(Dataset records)

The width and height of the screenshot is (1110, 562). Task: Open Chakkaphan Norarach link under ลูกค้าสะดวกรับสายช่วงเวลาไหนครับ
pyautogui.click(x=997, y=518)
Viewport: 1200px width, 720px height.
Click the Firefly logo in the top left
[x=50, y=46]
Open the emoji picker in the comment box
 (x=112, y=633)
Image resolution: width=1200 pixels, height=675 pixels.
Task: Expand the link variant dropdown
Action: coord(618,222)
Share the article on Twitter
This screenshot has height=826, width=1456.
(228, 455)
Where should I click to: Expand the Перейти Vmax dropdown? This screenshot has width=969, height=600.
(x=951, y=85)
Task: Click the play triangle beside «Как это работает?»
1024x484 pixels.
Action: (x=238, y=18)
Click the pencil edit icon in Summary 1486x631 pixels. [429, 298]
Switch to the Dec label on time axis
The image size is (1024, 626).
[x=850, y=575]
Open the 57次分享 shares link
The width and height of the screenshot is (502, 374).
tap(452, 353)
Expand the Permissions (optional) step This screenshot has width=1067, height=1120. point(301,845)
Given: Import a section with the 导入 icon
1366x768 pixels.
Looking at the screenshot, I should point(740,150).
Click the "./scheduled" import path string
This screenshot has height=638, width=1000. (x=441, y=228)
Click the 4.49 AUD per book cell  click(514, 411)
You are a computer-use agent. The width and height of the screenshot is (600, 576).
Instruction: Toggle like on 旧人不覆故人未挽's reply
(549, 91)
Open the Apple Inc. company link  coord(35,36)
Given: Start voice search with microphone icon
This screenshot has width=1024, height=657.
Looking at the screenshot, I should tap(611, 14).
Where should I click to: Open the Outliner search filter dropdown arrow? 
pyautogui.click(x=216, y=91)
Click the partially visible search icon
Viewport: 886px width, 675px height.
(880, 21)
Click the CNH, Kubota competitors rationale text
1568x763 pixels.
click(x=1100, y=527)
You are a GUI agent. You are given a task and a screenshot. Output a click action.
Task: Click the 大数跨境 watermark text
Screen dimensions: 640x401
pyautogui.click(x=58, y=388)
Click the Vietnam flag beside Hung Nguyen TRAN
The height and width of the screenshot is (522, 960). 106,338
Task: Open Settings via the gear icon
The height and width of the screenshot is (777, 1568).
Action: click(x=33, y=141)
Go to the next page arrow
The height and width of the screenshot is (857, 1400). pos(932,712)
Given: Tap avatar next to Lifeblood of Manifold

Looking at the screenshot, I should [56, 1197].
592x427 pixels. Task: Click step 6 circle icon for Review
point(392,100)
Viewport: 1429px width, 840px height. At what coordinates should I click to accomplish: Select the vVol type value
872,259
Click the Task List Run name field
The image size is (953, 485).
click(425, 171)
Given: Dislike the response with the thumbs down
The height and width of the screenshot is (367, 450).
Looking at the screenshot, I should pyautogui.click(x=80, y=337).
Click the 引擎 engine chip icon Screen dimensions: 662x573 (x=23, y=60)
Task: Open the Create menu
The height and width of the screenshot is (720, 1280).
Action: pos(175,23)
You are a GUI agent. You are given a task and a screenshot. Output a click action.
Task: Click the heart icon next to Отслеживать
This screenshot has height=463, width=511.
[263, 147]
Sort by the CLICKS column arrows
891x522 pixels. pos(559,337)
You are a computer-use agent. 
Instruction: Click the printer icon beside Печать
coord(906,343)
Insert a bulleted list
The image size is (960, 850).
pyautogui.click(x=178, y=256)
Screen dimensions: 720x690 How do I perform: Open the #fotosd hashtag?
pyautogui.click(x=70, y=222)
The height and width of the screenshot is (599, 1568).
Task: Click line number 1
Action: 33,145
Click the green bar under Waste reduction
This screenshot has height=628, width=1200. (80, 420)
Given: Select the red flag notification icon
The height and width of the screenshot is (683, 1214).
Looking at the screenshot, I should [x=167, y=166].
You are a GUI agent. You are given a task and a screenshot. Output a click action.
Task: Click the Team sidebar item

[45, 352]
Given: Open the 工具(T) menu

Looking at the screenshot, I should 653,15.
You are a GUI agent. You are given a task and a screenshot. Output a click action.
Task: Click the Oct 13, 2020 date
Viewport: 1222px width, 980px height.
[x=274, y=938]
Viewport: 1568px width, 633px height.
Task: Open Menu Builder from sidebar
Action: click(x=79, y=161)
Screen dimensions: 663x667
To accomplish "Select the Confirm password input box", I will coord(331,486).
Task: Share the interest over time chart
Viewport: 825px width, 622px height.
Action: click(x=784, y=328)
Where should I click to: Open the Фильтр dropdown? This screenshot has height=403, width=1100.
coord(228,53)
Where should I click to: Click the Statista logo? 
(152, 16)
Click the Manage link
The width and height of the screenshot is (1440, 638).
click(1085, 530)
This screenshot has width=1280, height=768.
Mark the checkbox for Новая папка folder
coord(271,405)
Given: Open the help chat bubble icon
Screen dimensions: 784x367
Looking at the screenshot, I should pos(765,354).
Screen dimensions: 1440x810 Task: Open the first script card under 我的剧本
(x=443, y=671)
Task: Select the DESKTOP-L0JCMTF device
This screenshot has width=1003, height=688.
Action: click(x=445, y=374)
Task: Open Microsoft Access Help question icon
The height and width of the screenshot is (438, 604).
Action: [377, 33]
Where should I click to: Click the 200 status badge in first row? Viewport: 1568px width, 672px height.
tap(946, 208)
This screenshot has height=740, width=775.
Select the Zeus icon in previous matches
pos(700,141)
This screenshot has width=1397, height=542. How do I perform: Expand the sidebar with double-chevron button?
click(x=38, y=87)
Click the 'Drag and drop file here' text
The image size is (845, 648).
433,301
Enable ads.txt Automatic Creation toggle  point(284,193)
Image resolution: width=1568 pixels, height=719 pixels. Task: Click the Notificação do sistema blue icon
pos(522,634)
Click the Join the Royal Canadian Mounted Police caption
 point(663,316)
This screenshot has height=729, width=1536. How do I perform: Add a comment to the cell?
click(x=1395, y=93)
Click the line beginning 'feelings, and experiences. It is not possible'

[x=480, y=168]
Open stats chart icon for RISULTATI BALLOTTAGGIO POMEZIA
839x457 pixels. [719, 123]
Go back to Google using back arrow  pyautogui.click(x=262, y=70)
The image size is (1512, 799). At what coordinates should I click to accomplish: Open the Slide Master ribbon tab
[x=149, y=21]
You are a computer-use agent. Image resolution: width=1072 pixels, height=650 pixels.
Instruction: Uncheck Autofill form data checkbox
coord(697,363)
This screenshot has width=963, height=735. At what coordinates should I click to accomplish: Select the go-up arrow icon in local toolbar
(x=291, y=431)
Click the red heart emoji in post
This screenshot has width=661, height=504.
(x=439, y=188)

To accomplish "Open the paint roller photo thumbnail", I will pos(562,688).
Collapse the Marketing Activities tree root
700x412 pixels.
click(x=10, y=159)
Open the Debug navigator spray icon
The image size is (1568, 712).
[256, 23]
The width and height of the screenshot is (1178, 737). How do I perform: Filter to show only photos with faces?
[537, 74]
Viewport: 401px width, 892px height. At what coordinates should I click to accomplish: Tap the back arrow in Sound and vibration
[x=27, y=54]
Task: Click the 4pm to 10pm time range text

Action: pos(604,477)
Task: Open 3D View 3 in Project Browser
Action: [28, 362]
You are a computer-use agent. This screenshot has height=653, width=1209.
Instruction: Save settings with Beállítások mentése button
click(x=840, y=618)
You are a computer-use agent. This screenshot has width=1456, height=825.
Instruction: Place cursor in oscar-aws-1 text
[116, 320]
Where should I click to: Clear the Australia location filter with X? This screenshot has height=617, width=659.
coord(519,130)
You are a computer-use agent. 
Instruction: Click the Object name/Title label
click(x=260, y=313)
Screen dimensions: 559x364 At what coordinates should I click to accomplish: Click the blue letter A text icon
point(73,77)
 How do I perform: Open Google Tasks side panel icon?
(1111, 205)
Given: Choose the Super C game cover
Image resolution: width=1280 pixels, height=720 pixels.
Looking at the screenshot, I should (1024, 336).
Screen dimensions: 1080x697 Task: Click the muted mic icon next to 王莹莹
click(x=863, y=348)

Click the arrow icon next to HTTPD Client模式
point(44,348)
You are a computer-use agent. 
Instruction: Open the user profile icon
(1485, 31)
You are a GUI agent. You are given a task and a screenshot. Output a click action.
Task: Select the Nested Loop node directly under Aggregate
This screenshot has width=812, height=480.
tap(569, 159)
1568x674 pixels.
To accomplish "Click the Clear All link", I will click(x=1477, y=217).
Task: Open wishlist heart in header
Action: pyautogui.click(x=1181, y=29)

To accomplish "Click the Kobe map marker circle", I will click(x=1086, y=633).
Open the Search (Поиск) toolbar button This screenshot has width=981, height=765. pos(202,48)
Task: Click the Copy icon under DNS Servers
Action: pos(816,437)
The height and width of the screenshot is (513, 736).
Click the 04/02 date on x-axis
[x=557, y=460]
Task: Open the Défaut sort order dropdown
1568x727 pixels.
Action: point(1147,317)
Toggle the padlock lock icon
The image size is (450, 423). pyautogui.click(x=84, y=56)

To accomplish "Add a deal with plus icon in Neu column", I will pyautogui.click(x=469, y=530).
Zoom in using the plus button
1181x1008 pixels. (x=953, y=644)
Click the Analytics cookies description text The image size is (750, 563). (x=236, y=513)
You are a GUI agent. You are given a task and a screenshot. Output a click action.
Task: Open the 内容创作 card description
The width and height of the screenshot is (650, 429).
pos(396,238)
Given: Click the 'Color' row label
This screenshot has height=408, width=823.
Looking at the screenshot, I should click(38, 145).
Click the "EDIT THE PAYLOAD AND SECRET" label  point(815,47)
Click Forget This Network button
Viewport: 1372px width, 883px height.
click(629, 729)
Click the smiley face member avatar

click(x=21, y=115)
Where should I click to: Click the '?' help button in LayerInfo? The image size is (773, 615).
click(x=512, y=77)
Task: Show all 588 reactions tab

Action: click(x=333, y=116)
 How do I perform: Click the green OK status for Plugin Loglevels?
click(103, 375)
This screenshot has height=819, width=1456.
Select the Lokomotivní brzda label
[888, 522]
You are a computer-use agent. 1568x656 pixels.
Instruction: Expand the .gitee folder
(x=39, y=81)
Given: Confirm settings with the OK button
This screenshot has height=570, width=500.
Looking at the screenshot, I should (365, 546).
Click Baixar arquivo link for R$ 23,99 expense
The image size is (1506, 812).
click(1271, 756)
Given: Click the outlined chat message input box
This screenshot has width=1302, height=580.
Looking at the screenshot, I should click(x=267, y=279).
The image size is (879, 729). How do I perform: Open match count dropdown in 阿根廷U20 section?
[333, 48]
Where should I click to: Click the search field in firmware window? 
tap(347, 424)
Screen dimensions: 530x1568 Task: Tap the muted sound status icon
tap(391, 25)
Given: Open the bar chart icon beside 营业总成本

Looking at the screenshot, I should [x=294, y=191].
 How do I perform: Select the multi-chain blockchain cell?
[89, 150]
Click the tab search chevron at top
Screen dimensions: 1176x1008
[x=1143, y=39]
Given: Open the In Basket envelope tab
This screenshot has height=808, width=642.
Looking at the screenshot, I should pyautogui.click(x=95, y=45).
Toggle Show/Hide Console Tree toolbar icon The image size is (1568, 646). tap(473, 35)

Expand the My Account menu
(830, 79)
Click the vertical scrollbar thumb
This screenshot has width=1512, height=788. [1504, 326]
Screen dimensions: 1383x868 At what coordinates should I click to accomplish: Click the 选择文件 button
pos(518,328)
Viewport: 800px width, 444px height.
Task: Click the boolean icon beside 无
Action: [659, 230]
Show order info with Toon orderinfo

_What to work on:_
What are the lines above, starting at the one with "You are a computer-use agent. 1568x656" and ending at the one with "Given: Open the In Basket envelope tab"? Give them again exactly, and only them.

_Expected answer:_
You are a computer-use agent. 1568x656 pixels.
Instruction: Expand the .gitee folder
(x=39, y=81)
Given: Confirm settings with the OK button
This screenshot has height=570, width=500.
Looking at the screenshot, I should (365, 546).
Click Baixar arquivo link for R$ 23,99 expense
The image size is (1506, 812).
click(1271, 756)
Given: Click the outlined chat message input box
This screenshot has width=1302, height=580.
Looking at the screenshot, I should click(x=267, y=279).
The image size is (879, 729). How do I perform: Open match count dropdown in 阿根廷U20 section?
[333, 48]
Where should I click to: Click the search field in firmware window? 
tap(347, 424)
Screen dimensions: 530x1568 Task: Tap the muted sound status icon
tap(391, 25)
Given: Open the bar chart icon beside 营业总成本

Looking at the screenshot, I should [x=294, y=191].
 How do I perform: Select the multi-chain blockchain cell?
[89, 150]
Click the tab search chevron at top
Screen dimensions: 1176x1008
[x=1143, y=39]
Given: Open the In Basket envelope tab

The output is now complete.